Query logs programmatically using the Braintrust API for automation, integrations, and custom tooling.

Basic filtering

Use the project logs endpoint for simple filters and programmatic access:
curl -X GET "https://api.braintrust.dev/v1/project/<PROJECT_ID>/logs" \
  -H "Authorization: Bearer <YOUR_API_KEY>" \
  -H "Content-Type: application/json"

Advanced SQL queries

For complex queries, use the Braintrust API:
curl -X POST https://api.braintrust.dev/btql \
  -H "Authorization: Bearer <YOUR_API_KEY>" \
  -H "Content-Type: application/json" \
  -d '{
    "query": "select: * | from: project_logs('"'<PROJECT_ID>'"') | filter: scores.Factuality > 0.8 | limit: 100"
  }'
The API accepts these parameters:
  • query (required): Your BTQL query string
  • fmt: Response format (json or parquet, defaults to json)
  • tz_offset: Timezone offset in minutes for correct day boundaries
  • audit_log: Include audit log data

Speed up log filtering

If you frequently filter on the same custom fields, you can index them to reduce query latency.

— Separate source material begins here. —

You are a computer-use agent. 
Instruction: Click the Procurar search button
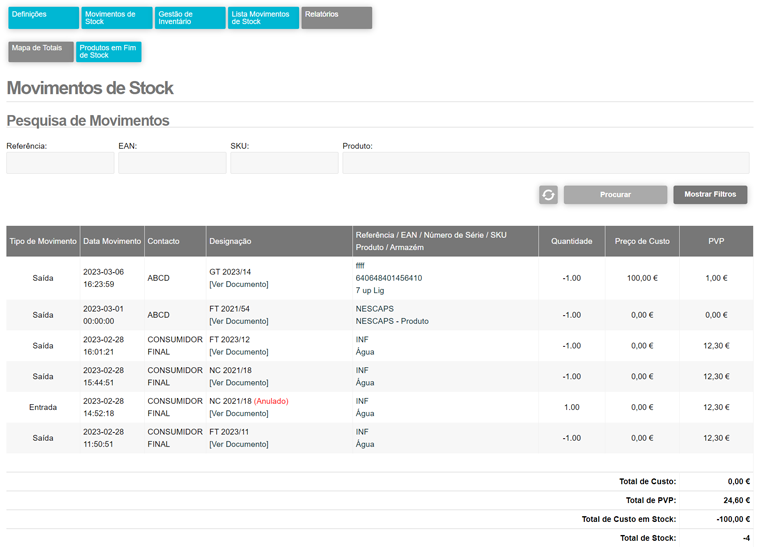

Braintrust offers two options: A full-text index for broad search and subfield indexes for specific fields you filter on most.
  1. Go to Settings > Project > Advanced.
  2. Under Log search optimization, enable the toggle to build a full-text index that speeds up text-based filter queries.
  3. Under Subfield indexing, click + Add subfield index for each field you filter on frequently. Braintrust auto-discovers candidate fields from your data (e.g., metadata.session_id). If a field doesn’t appear, you can type it in directly. Subfield paths must start with input, output, expected, metadata, or span_attributes.
  4. Click Save and index.
  5. Enter how many days back to backfill (default: 3) and click Save and backfill.
The Index status section shows backfill progress as indexing runs in the background.
Use search() in SQL filters to query all text fields at once. It gets automatic bloom filter acceleration when log search optimization is on.